J. 1. Adesso ha un lavoro che lo soddisfa ma non riesce a studiare come prima. Del titolo di studio ha necessità, altrimenti non potrà mantenere il posto di lavoro. E comunque è incongruente con la sua profondità. “C’è qualcosa che mi blocca dal mettermi lì a studiare”.

2. Se studio, sento che non sono capace, che sono a disagio, che non serve a niente, che nulla ha senso.

3. La verità è che se studio davvero, con agio e soddisfazione ed esprimo tutto il mio potenziale, si vede quel che NON voglio far vedere. Quello di cui mio padre mi ha convinto. Che non sono serio. Che non voglio far niente. Che posso stare solo fuori dagli schemi. Voglio solo giocare. Non essere maturo. Non prendermi degli impegni. Lo stesso mi succede con gli affetti. Mi prendo degli innamoramenti con donne che non mi stanno completamente bene. Per poi sbattermi terribilmente per continuare a stare nella relazione e -alla fine- dimostrarmi che non sono in grado di mantenerli. Quello che ottengo al termine è proprio ciò che voglio. Sentirmi per la millesima volta di non essere degno di stima, soddisfazione, affermazione.

 

 

M. 1. Io non posso fare quel che più mi piace e per cui sono portato.

2. Se lo faccio, mi viene fuori in modo etereo e mentale e non sentito e profondo. Da dilettante e mai da professionista.
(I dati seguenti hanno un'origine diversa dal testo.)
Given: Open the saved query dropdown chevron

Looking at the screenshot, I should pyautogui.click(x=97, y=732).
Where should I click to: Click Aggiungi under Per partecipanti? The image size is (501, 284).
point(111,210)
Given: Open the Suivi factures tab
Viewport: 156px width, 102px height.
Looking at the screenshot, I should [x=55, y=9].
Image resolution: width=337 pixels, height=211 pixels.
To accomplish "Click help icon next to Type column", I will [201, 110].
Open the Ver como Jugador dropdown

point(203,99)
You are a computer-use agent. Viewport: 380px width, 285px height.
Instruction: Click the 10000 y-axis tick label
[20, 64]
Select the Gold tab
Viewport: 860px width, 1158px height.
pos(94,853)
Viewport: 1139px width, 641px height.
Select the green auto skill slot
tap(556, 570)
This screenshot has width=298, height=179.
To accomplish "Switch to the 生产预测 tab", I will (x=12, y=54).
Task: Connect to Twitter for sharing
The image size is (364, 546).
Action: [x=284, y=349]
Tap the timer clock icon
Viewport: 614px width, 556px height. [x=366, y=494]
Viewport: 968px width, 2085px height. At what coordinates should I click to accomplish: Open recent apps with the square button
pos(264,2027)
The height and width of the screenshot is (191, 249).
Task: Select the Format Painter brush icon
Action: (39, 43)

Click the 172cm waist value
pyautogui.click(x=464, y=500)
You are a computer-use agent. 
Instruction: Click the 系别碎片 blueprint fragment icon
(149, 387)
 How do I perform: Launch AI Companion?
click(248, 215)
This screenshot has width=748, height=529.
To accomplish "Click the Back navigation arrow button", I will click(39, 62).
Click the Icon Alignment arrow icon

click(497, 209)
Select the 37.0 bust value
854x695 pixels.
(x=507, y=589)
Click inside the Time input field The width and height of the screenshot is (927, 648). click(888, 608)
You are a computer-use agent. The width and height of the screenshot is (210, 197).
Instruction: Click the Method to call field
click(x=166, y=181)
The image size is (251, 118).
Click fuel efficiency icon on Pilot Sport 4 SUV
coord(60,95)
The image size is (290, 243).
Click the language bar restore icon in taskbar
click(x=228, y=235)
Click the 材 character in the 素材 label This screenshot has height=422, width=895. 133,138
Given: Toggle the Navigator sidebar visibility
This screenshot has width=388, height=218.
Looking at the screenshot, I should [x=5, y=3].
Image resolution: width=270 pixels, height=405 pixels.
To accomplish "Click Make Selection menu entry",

3. In realtà, in famiglia e nel mondo esterno, se dovessi affermarmi per come grido, mi esprimo e godo fino in fondo, mi scatta un’impossibilità profonda, traumatica, paralizzante. Perché io sono convinto di ciò che mi diceva sempre mio padre: tu sei insignificante. Quindi o io mi esprimo comunque in questa atmosfera, solo apparentemente atroce dentro di me (!) -e mi faccio aiutare e passo dall’altra parte di questa sensazione di morte- che adesso vedo e sento per quello che è, oppure resterò sempre ai margini.

 

 

S. 1. Non riesco a non essere eterea. Anche fisicamente. Ma più in generale, posso stare solo ai margini, in un cantuccio, non considerarmi capace.

2. Se lo faccio, per esempio con gli uomini, dopo un pò non sopporto l’intimità fisica. E perdo interesse. Sul lavoro, non lo considero nemmeno possibile. Fuori dal lavoro, faccio sì molte attività che mi danno soddisfazione, ma mai potrei farlo come lavoro. Non mi considero capace.

3. Sì, lo vivo con profonda pena: la verità è che mi sento morire letteralmente se vado fuori di me e dichiaro al mondo che io esisto. Se io potessi esistere realmente, non mi sarei sentita morire, di fatto, quando sono stata abbandonata da mia madre. Anche se lei non lo ha mai fatto davvero, ma io l’ho sentito così… Mi ha abbandonata perché io non valevo la pena. Ero una bambina e questo ho sentito. Non sono importante e non riesco a sentirmici mai più. Perciò non reggo questa sensazione di essere al centro e in profondità della mia vita.
Ma posso solo ripassare per questa suggestione di morte, di delusione totale, di struggimento insopportabile per esprimermi, prendermi il mio posto, vivere finalmente archiviando la mia infanzia. Uff… fatica, ma diversa, perché vedo la luce. 

 

 

G.1. Non riesco a provare piacere, trasporto, leggerezza, rompere il rimuginare, sento sempre il dover essere perfetta, senza però mai raccogliere soddisfazione, riconoscimento vero, totale, di me.

2. Se lo faccio, fallisco, mi dico che non sono brava abbastanza, che non ho i numeri, che non posso ambire a tanto. Allora sono ai margini. Non sono dentro le cose del mio mestiere davvero e nemmeno nelle relazioni affettive come vorrei: mai alla pari, mai poter chiedere, mai scambio, reciprocità, parità.

3. La verità è che io sono convinta che posso essere solo esclusa e che non ci possa essere niente per me. Perché di questo mi sono convinta da bambina. E’ questo il vero problema. Per me non fa parte proprio delle esperienze del mondo possibile che io mi goda le cose della mia vita e del mio talento.
Solo se ripasso da questa sensazione, atmosfera, insopportabile, si scioglie un mondo di sensazioni.